In 1958 when late winter darkness overtook Belfast, horror movies took over rationality – and me. And of all the horror subjects depicted in Hollywood movies Dracula by far (over 200 to date) exceeded his rivals. Shrouding the perversion of being undead in the literal cloak of respectability was Dracula’s greatest legacy to horror and is why Bram Stoker’s 1897 novel has never been out of print.

Since neither genius nor garbage collector can handle life without a reliance on basic presumptions, any distortion of those, whether by a Trojan horse, a Biblical Judas or a Rosemary’s Baby, attacks the ordered sequence of existence; where young means young, old, old, and dead, dead.

Dracula defies and defiles this natural order. Even God would deny creating him. But we can’t. He represents our festering conscience. The bad dream that won’t go away. The sin that can’t be redeemed. Dracula is, yet he isn’t. Mortal but eternal. His existence a travesty of humanity.

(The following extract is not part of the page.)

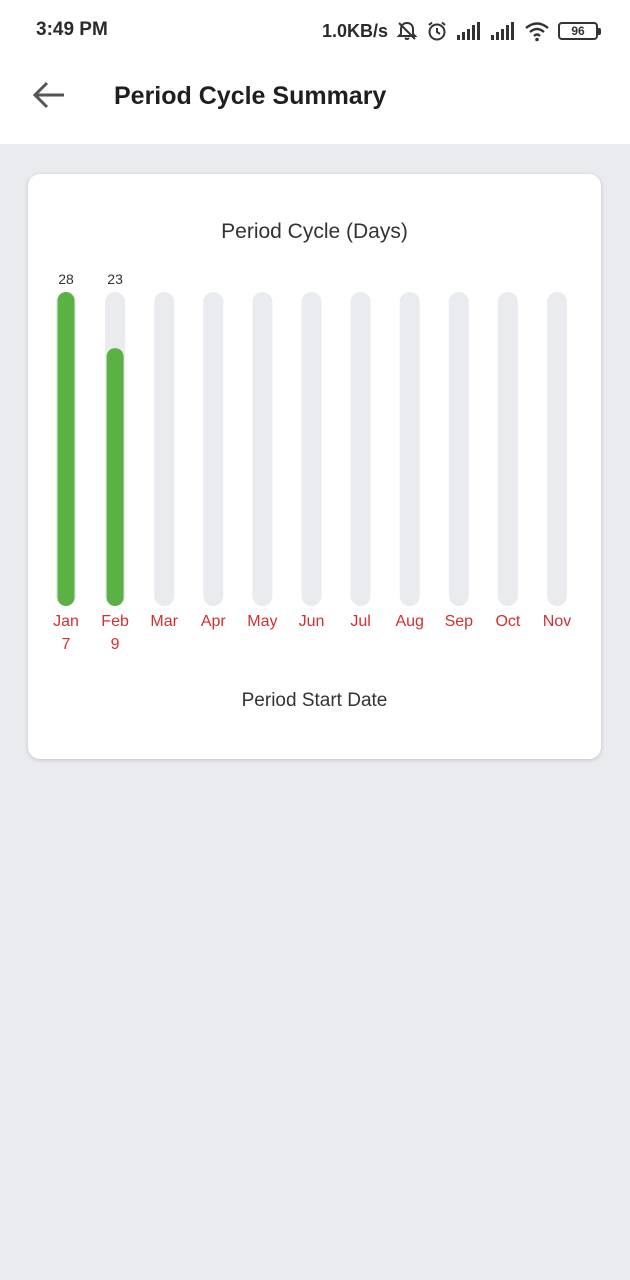 This screenshot has height=1280, width=630. What do you see at coordinates (537, 31) in the screenshot?
I see `wifi-icon` at bounding box center [537, 31].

The word vampyre has been around since 1734. There was even a Parisian theatrical vampire craze from 1820 to 1830. Darwin’s Origin of Species suggested links between man and lower animals in 1859 and in 1886 Stevenson’s Dr Jekyll & Mr Hyde was published. Into such seething saturation of science, superstition and self-doubt Dracula was bound to emerge.

Today people irk at their comfort zone being disturbed. Victorians were no exception. In addition there were vampire tales emanating from mountainous Carpathia – easier to believe than to be caught napping.

Just twenty-five years after Stoker’s 1897 endorsement the first full-length Dracula movie surfaced. Even Dracula’s early movie history was duplicitous. Nosferatu (1922) was a German bootleg celluloid depiction of Stoker’s novel in all but name.